6103 sayılı Türk Ticaret Kanunu’nun Yürürlüğü ve Uygulama Şekli Hakkında Kanun"un 10"uncu maddesinde ticari işletmeler hakkında 6102 sayılı TTK"nın 11"inci maddesinin ikinci fıkrasında öngörülen Bakanlar Kurulu kararı çıkarılıncaya kadar yürürlükte bulunan düzenlemelerin uygulanacağı belirtildiğinden Bakanlar Kurulu kararının uygulanmasına devam edilerek esnaf ve tacir ayrımının anılan kararda belirtilen kıstasların değerlendirilmesi suretiyle yapılması gerekecektir.

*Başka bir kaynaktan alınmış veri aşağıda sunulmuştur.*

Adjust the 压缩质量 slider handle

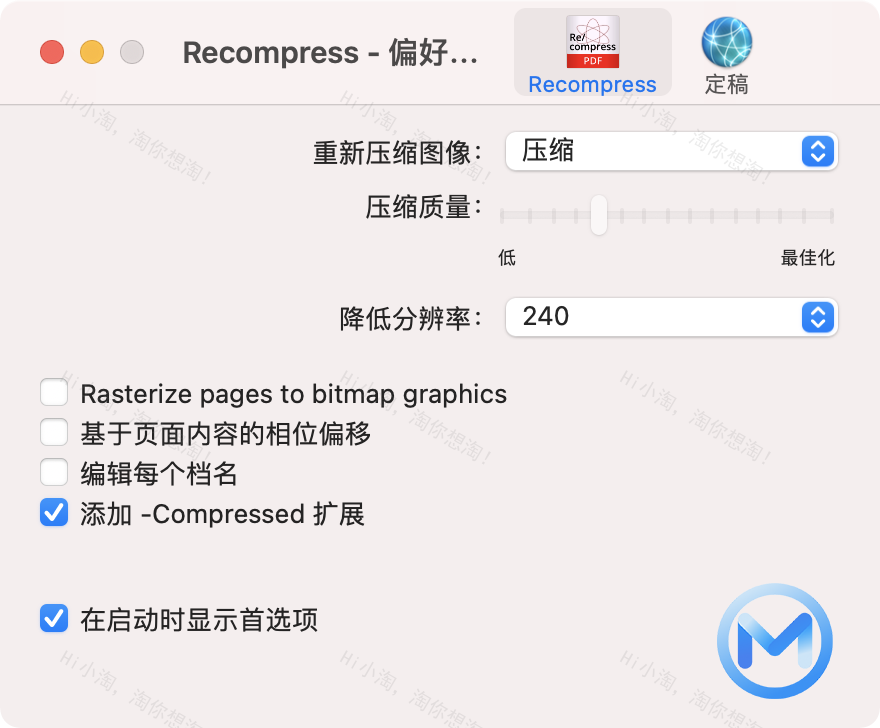tap(598, 215)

Bu itibarla, mahkemece her ne kadar davacının şirket temsilcisi ve vergi mükellefi olduğundan bahisle tacir olduğu kabul edilmek sureti ile HMK’nın 17. maddesi uyarınca hüküm tesisi cihetine gidilmiş ise de, davanın sözleşmedeki şirket tarafından değil, bizzat davacı tarafından açıldığı ve yukarıda yapılan tüm açıklamalar da nazara alınmak suretiyle davacının faaliyetinin esnaf faaliyeti olup olmadığı, işin hacmi itibariyle ticari muhasebeyi gerektirip gerektirmediği, ticari faaliyet boyutuna erişip erişmediği değerlendirilip sonucuna göre bir karar vermek gerekirken, eksik inceleme ve yanılgılı değerlendirmeye dayalı, yazılı şekilde hüküm tesisi doğru olmamış, bozmayı gerektirmiştir.
SONUÇ: Yukarıda açıklanan nedenlerle, davacı vekilinin temyiz itirazlarının kabulü ile kararın davacı yararına BOZULMASINA, ödediği temyiz peşin harcın isteği halinde temyiz edene iadesine, 18/10/2016 tarihinde oybirliğiyle karar verildi.